Senibudayabetawi.com – Skema warna budaya Betawi lekat denggan warna-warna cerah. Kebaya encim warna warni indah nan mencolok menjadi daya tarik tersendiri sebagai budaya Betawi. Nah, sobat senibudayabetawi.com pasti penasaran makna di balik warna-warni kebaya encim Betawi ini!
Warna-warna cerah ini juga dapat ditemui di beberapa upacara adat masyarakat Betawi. Mulai dari rangkaian pernikahan hingga sunatan. Pakaian pengantin dan para pengiringnya sudah dapat dipastikan berwarna terang dan cerah.
Begitu pula baju para penarinya. Tidak ketinggalan jajanan pasar yang tersaji memiliki warna yang memikat dan membangkitkan selera makan. Kembang kelapa berwarna-warni penambah kemeriahan dan semaraknya acara saat itu. Ondel-ondel pun tidak mau ketinggalan dengan penampilannya berpakaian warna cerah dan memikat.
Warna Cerah dalam Lanskap Budaya Betawi HUT Jakarta
Warna-warna cerah juga telah menjadi bagian dari lanskap budaya Betawi. Setiap Hari Ulang Tahun (HUT) DKI Jakarta, warna-warni cerah memeriahkan pesta.

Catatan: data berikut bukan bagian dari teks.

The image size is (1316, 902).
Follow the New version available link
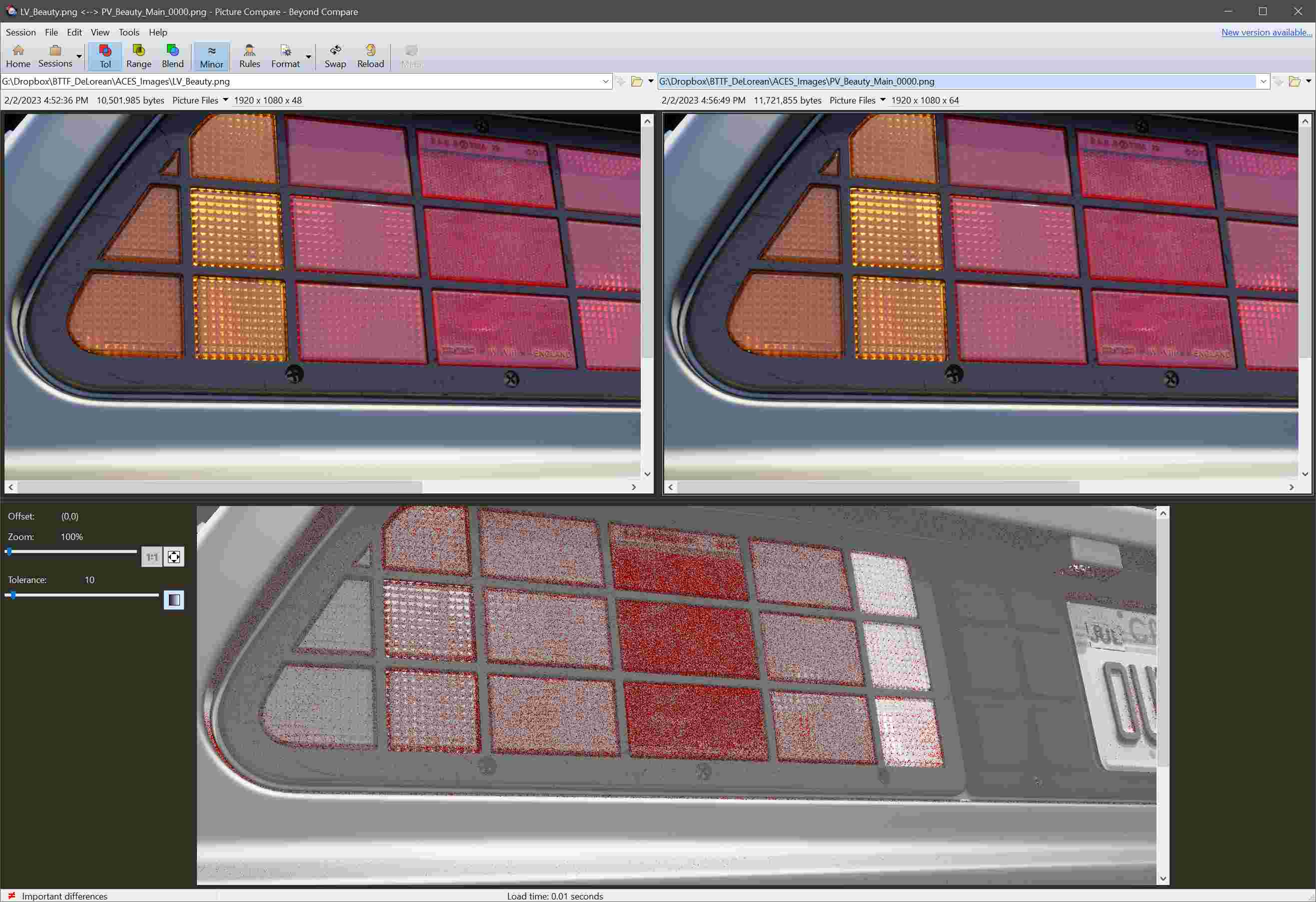(1266, 32)
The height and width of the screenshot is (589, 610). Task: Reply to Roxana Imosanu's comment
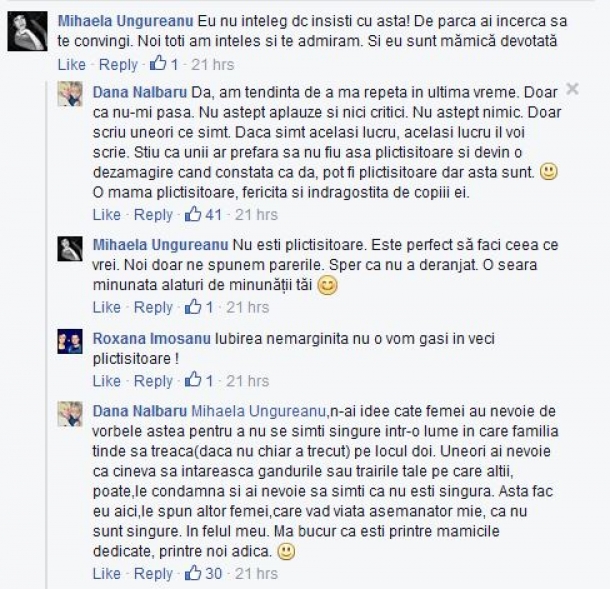click(x=153, y=380)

Mulai dari warna jambon (merah muda terang) merupakan warna yang paling banyak dijumpai saat kemeriahan acara masyarakat Betawi. Warna dadu (merah), hijau, kuning, jingga, dan biru juga tak pernah ketinggalan untuk eksis. Demikian pula pakaian adat Betawi yaitu kebaya yang senantiasa dipakai para none Betawi.
Bermakna Suka Cita, Semangat dan Ketegasan Masyarakat Betawi
Warna-warna Betawi banyak dipengaruhi kebudayaan Cina yang menyukai warna merah dan cerah. Demikian pula pada kebaya encim Betawi.

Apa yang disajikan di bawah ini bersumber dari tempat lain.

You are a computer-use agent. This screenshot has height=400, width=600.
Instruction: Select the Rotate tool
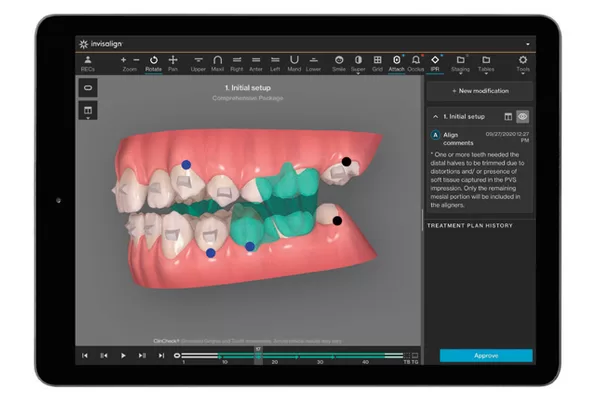(153, 64)
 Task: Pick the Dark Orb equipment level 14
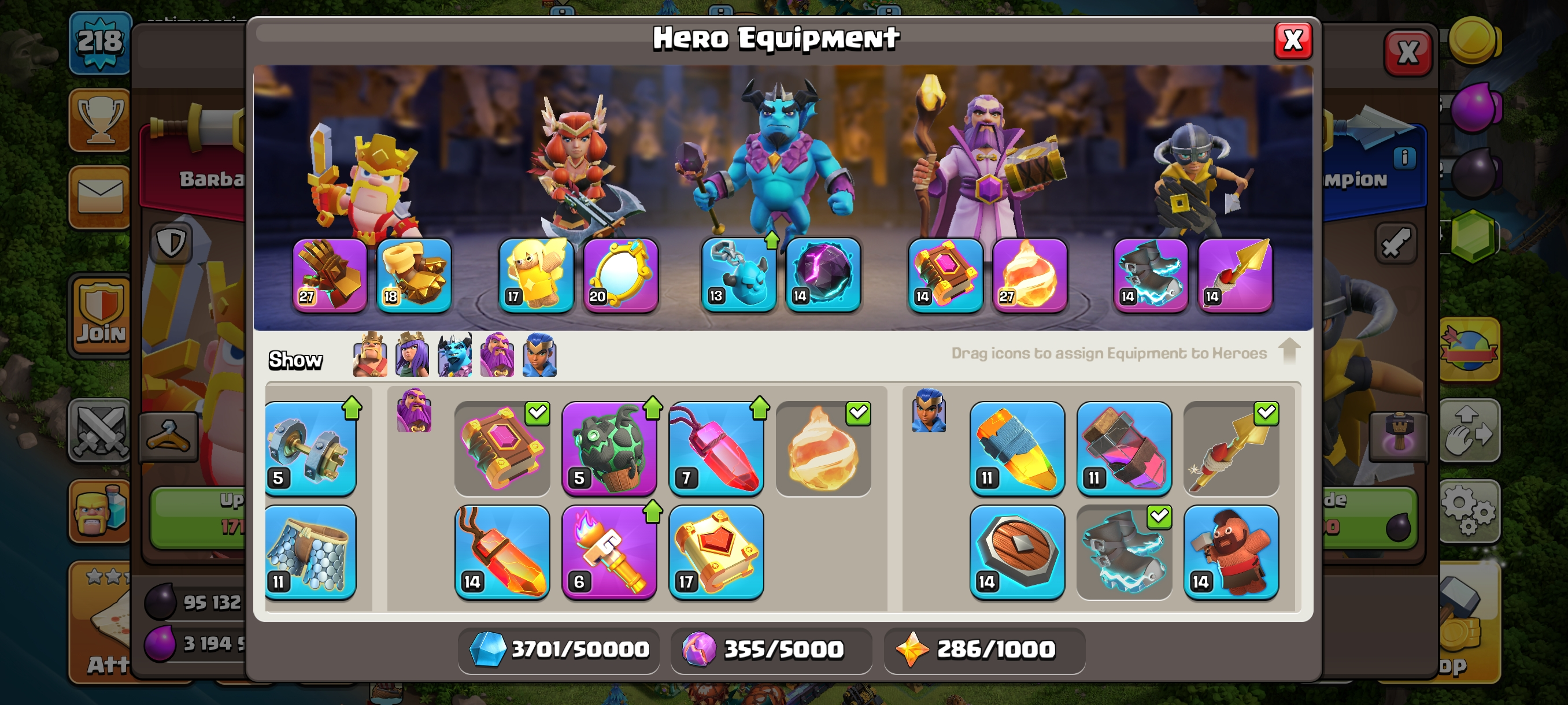pos(823,275)
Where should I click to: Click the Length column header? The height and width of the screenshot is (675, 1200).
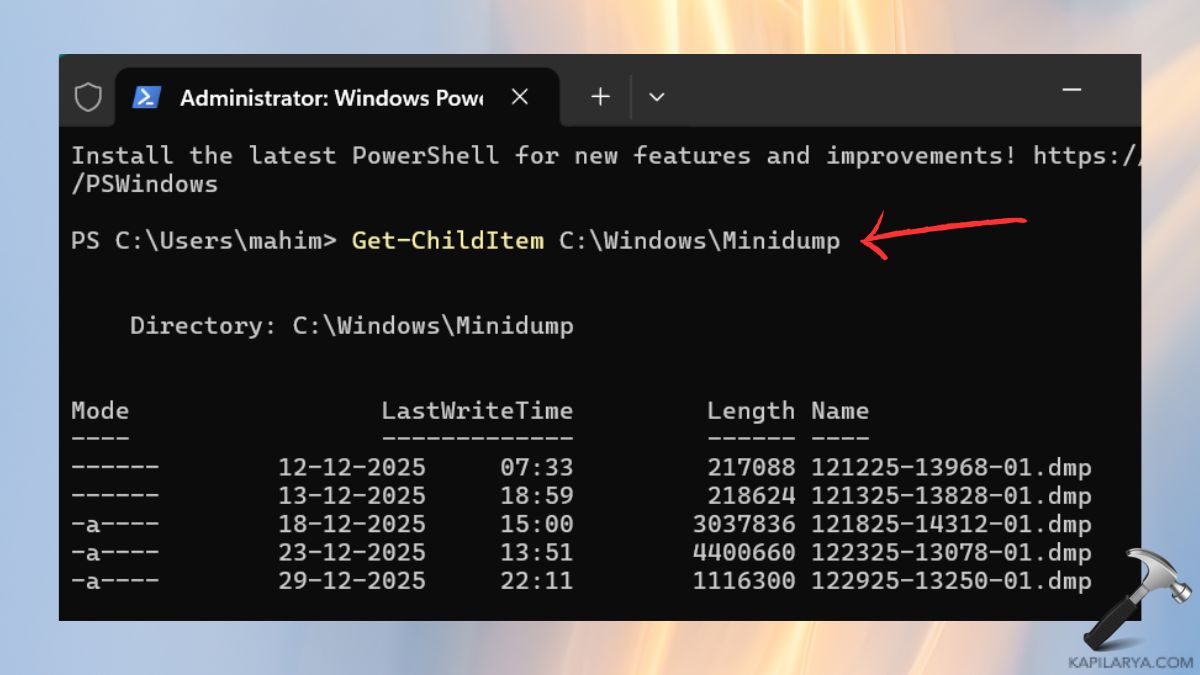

Di balik warna-warna ini tidak hanya menceritakan suasana suka cita tetapi juga semangat dan ketegasan masyarakat Betawi dalam menjalani kehidupan.

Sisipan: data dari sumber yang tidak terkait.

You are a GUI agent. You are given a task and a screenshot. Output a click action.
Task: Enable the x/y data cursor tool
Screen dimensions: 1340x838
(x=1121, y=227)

Dalam Kebaya Encim Betawi: Ikon Busana Perempuan Betawi, muasal kebaya bermula dari keinginan orang Tionghoa untuk meniru gaya berpakaian orang Eropa.
Orang Tionghoa Meniru Gaya Berpakaian Orang Eropa
Sejak tahun 1911, setelah runtuhnya kekaisaran Tiongkok, orang-orang Tionghoa mulai meniru gaya berpakaian orang Eropa, terutama orang Belanda yang saat itu menduduki wilayah nusantara.
Pada masa itu, para noni Belanda mengadopsi gaya berpakaian dari keluarga bangsawan yang memakai kebaya. Namun, kebaya yang dikenakan para noni Belanda lebih sederhana, berbahan katun tipis, berwarna putih, berpotongan pendek, dan hanya diberi renda pada sisi pinggirnya.
Kebaya Belanda kemudian dimodifikasi oleh para nyonya Tionghoa dengan unsur-unsur khas Tionghoa, seperti potongan, bahan, warna, corak bordir, dan aksesoris yang digunakan. Potongan kebaya para noni Belanda dibuat rata, sedangkan kebaya nyonya Tionghoa dibuat meruncing ke depan dan mengikuti lekuk tubuh.
Kebaya Nyonya Tionghoa Berwarna Cerah
Kebaya nyonya Tionghoa menggunakan bahan organdi transparan dan warna-warna cerah seperti hijau tosca, merah jambu, kuning, dan merah. Corak bordir kebaya encim khas Tionghoa meliputi bunga peony, kilin, bambu, serta hewan seperti bangau, phoenix, kupu-kupu, naga, dan serangga.
Sebetulnya, kebaya mereka tidak memiliki nama. Perempuan Peranakan Tionghoa dewasa ini sudah jarang sekali memakai kebaya jenis ini, kecuali perempuan tua yang sejak usia muda sudah memakai apa yang disebut “kebaya encim”. Generasi muda Peranakan Tionghoa telah terpengaruh westernisasi. Dengan demikian, masyarakat Betawilah yang melestarikan jenis kebaya yang dahulu dipakai oleh perempuan Tionghoa.